DATA TO PROCESS.
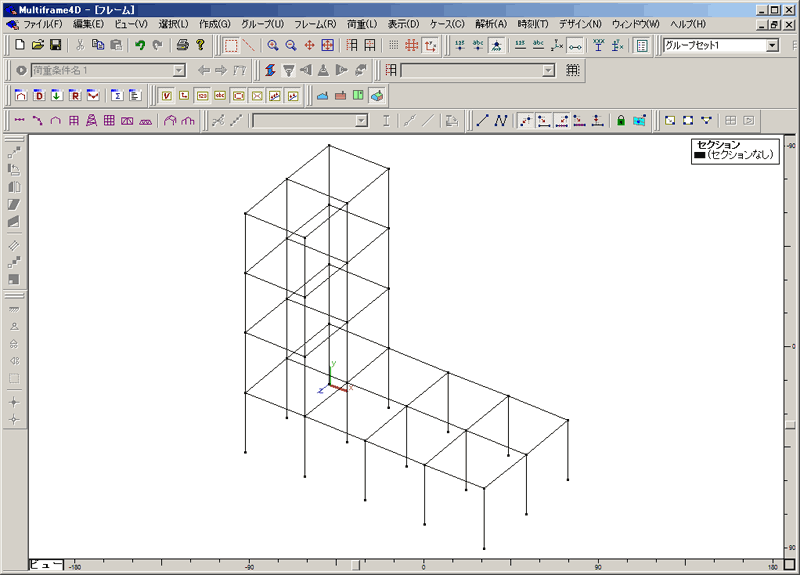
Task: Click the black section legend swatch
Action: [x=699, y=155]
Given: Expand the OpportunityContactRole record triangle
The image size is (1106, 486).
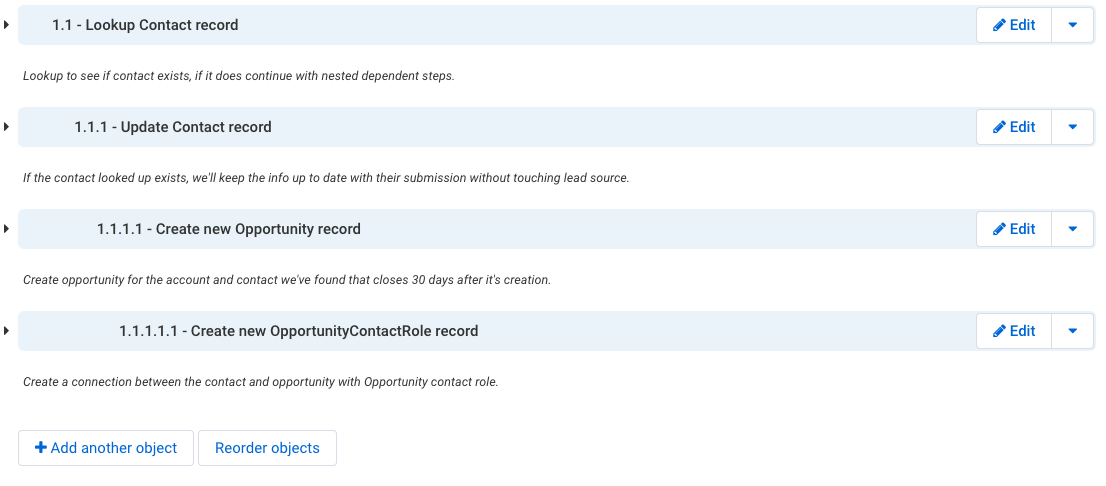Looking at the screenshot, I should tap(6, 331).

WORK ORDER. Can you quote exactly, and only, the lines from the one containing "Given: Expand the" through the last line of the records above, keeping both ends and leaving out any pictures?

SOLUTION TO THIS TASK.
Given: Expand the OpportunityContactRole record triangle
The image size is (1106, 486).
Looking at the screenshot, I should tap(6, 331).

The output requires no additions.